Exercise task: Write out, word for word, the passage of the court opinion below that runs from "Gerald L. Bowen, with" up to and including "of burglary tools.".
== Source extract
HARGRAVE ET AL., APPELLANTS



Appeals from judgments of Court of Oyer and Terminer of Montgomery County, April T., 1966, Nos. 691 to 694, inclusive (No. 30 April T., 1966), in case of Commonwealth of Pennsylvania v. Leon D. Hargrave et al.

COUNSEL

Gerald L. Bowen, with him Eagen and Bowen, for appellants.

Richard A. Devlin, Assistant District Attorney, with him Henry T. Crocker, Assistant District Attorney, and Richard S. Lowe, District Attorney, for Commonwealth, appellee.

Watkins, Montgomery, Jacobs, Hoffman, and Spaulding, JJ. (Ervin, P. J., and Wright, J., absent). Opinion by Jacobs, J. Watkins and Montgomery, JJ., dissent and would affirm the lower court.

Author: Jacobs

[ 212 Pa. Super. Page 169]

The defendants, Leon D. Hargrave and James Kermit Hill, appeal from judgments of sentence imposed upon each after a jury convicted them of burglary, conspiracy to commit burglary, loitering and prowling at night time and possession of burglary tools.

About 2:00 a.m., on March 28, 1966, an officer of the Lower Moreland Township Police Department, Montgomery County was on routine patrol when he observed a sedan bearing Maryland license plates proceeding in a westerly direction on Welsh Road in the township. A few minutes later he saw the same vehicle as it came east on Welsh Road. The officer drove into an open field and extinguished his lights. As he watched, the car proceeded in a westerly direction again on the same road, each time passing the Bethayres Valley Apartments. The vehicle then turned around, proceeded east, pulled into an entrance of the apartments and stopped on a parking lot in front of one of the buildings. As the officer proceeded toward this parking lot he observed the driver of the vehicle, Hargrave, get out, walk to the back of the car and look up and down Welsh Road while the passenger, Hill, got out and walked up to the entrance of the apartment building vestibule and went inside. The officer then drove his vehicle to the rear of the defendants' automobile and defendant Hill, who had entered the apartment house lobby, immediately came out. He had spent about fifteen seconds in the building.
====
== Data provided
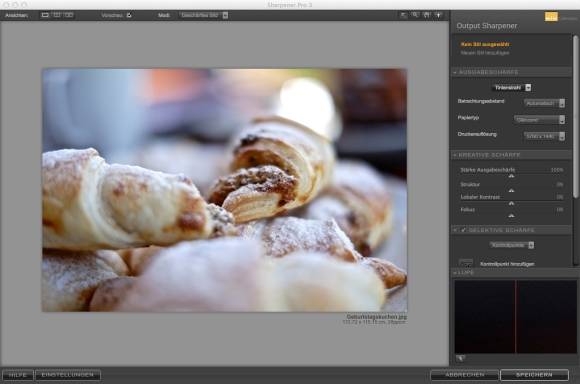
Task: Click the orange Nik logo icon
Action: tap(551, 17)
====
== Data provided
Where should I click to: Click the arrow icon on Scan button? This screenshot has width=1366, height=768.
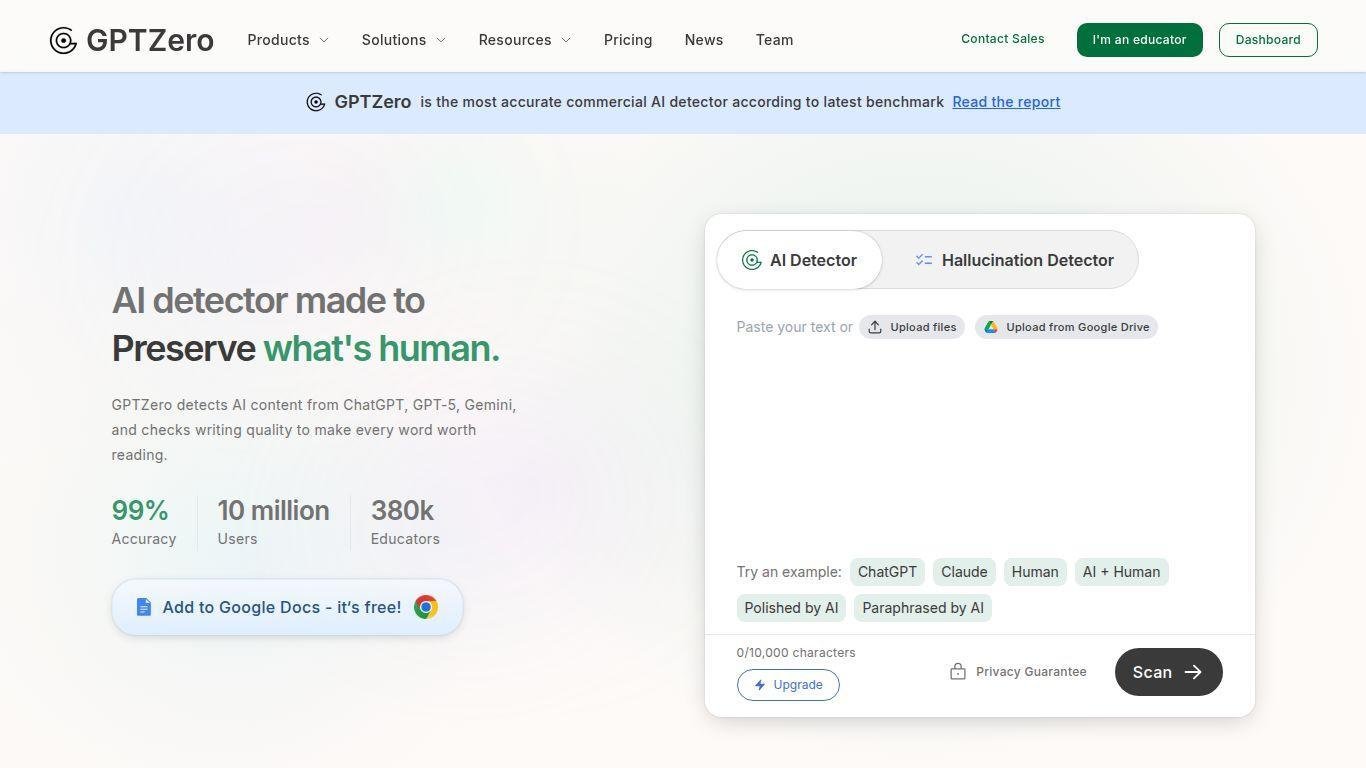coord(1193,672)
====
Exercise response:
Gerald L. Bowen, with him Eagen and Bowen, for appellants.

Richard A. Devlin, Assistant District Attorney, with him Henry T. Crocker, Assistant District Attorney, and Richard S. Lowe, District Attorney, for Commonwealth, appellee.

Watkins, Montgomery, Jacobs, Hoffman, and Spaulding, JJ. (Ervin, P. J., and Wright, J., absent). Opinion by Jacobs, J. Watkins and Montgomery, JJ., dissent and would affirm the lower court.

Author: Jacobs

[ 212 Pa. Super. Page 169]

The defendants, Leon D. Hargrave and James Kermit Hill, appeal from judgments of sentence imposed upon each after a jury convicted them of burglary, conspiracy to commit burglary, loitering and prowling at night time and possession of burglary tools.